Риббентроп получил задание прозондировать позицию посла Липского относительно полюбовного разрешения проблемы Данцига и данцигского коридора в обмен на обещание будущих компенсаций на востоке. Но Сталин, почуявший опасность, еще в ноябре возобновил действие пакта о ненападении с Польшей. Тогда Гитлер перешел в наступление. 5 января 1939 года он встретился с польским министром иностранных дел Юзефом Беком, изложив преимущества полюбовного соглашения, открывающего возможность дальнейшего проведения общей политики. На следующий день Риббентроп предложил Польше вступить в Антикоминтерновский пакт. Чтобы усилить давление, Гитлер на несколько минут уединился с советским послом в Берлине во время дипломатического приема 12 января 1939 года. Однако ситуация продолжала оставаться неясной, и 1 февраля он уехал в Оберзальцберг, чтобы обдумать, каким должен быть следующий удар: по Чехословакии или по Украине. В Германии и Польше нашлось немало сторонников требовавшего автономии Украинского национального союза, готовых оказать ему поддержку, но очень скоро стало ясно, что их устремления утопичны. Польша по-прежнему отказывалась вступать в немецкую игру – и по внутренним причинам, и потому, что не желала превращаться в сателлита Германии. И Гитлер все чаще задумывался над тем, чтобы нанести Польше удар. Едва было покончено с расчленением Чехословакии, как он отдал Браухичу приказ (25 марта) спланировать эту операцию, хотя о ликвидации польского государства речь еще не шла. 3 апреля Кейтель издал директиву, согласно которой вермахт должен был подготовиться к наступлению к 1 сентября 1939 года («Белый план»).
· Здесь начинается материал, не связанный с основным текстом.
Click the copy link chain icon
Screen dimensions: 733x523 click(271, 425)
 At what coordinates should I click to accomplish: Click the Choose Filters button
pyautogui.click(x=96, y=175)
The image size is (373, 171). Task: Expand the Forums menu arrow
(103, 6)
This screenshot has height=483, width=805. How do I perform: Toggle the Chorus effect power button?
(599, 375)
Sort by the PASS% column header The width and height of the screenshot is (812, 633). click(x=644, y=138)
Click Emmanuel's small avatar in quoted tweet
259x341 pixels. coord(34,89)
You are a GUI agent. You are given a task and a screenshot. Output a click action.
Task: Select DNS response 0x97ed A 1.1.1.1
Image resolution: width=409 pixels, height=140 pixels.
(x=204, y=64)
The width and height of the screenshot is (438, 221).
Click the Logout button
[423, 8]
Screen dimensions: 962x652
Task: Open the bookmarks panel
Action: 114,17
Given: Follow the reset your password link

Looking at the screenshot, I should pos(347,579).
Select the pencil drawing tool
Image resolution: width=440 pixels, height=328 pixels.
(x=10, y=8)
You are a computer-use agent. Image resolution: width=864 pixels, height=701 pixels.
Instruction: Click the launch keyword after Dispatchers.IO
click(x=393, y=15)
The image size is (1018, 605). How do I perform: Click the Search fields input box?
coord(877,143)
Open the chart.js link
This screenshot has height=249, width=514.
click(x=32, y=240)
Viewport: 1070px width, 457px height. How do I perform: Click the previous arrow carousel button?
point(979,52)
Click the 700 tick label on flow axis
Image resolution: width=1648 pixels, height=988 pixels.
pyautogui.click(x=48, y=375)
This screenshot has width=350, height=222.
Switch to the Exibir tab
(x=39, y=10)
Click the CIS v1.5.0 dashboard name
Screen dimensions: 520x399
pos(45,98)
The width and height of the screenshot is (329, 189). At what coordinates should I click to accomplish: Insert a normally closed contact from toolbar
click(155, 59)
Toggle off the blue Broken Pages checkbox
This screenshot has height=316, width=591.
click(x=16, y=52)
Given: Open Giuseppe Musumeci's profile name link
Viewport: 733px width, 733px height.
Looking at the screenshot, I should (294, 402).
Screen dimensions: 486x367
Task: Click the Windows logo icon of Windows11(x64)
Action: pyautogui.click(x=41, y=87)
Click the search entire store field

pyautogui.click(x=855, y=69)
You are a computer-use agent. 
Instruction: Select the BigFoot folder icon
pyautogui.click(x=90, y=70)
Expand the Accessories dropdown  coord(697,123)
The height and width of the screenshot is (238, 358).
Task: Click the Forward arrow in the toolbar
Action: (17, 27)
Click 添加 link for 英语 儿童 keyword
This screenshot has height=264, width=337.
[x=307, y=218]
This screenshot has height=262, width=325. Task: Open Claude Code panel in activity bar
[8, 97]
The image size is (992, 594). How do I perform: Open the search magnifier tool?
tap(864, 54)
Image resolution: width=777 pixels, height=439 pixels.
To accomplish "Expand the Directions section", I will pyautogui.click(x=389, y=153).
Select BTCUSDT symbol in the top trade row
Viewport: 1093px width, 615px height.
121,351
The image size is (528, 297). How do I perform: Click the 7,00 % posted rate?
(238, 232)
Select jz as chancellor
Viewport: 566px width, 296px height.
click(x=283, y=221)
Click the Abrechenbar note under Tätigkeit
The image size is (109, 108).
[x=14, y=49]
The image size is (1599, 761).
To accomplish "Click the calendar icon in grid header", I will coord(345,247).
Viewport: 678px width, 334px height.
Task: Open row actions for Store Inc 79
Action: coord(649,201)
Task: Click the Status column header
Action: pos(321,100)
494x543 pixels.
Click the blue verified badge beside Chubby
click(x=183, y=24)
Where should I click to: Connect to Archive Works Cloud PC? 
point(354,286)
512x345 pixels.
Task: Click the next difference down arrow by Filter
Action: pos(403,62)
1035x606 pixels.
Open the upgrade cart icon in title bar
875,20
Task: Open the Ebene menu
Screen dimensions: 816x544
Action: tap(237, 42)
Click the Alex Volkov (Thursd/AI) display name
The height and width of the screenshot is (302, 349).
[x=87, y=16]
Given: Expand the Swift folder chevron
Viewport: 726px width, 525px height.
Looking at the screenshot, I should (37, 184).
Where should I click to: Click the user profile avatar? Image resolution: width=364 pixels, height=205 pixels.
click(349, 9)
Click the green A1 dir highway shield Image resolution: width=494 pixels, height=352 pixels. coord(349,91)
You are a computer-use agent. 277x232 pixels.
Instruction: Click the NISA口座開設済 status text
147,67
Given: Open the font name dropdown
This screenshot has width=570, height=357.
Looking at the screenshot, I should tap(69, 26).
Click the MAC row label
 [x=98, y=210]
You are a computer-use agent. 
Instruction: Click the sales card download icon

Летом 1938-го и зимой 1939 года Гитлер занимался не только внешней политикой. Ему также пришлось уделить немало времени личной жизни своего министра пропаганды. Выходки Геббельса, в частности его связь с чешской актрисой Лидой Бааровой, породили такое количество слухов, что Магда решилась на развод. Гитлер после дела Бломберга категорически не желал второго подобного скандала и пригласил к себе Магду, отношения с которой у него немного испортились, поскольку она позволяла себе непочтительные высказывания в адрес Евы Браун. Он также имел долгую «отеческую» беседу с Геббельсом. Кризис развивался: министр пропаганды, судя по всему действительно любивший актрису, был готов оставить свой пост и уехать послом в Токио. Раздираемый на части страстью, претензиями Магды и любовью к детям, он находился на грани нервного срыва. Его состояние усугубил разыгравшийся гастрит, с которым его госпитализировали. 1 января 1939 года он писал, что ему хочется повеситься. Гитлер позвал его пожить в Оберзальцберге, на бывшей вилле Бехштейна, переоборудованной в гостевой домик. 17 января, вернувшись в Берлин, Геббельс подписал с женой нечто вроде контракта, одобренного Гитлером и позволившего спасти внешние приличия. Постепенно в семью вернулся мир.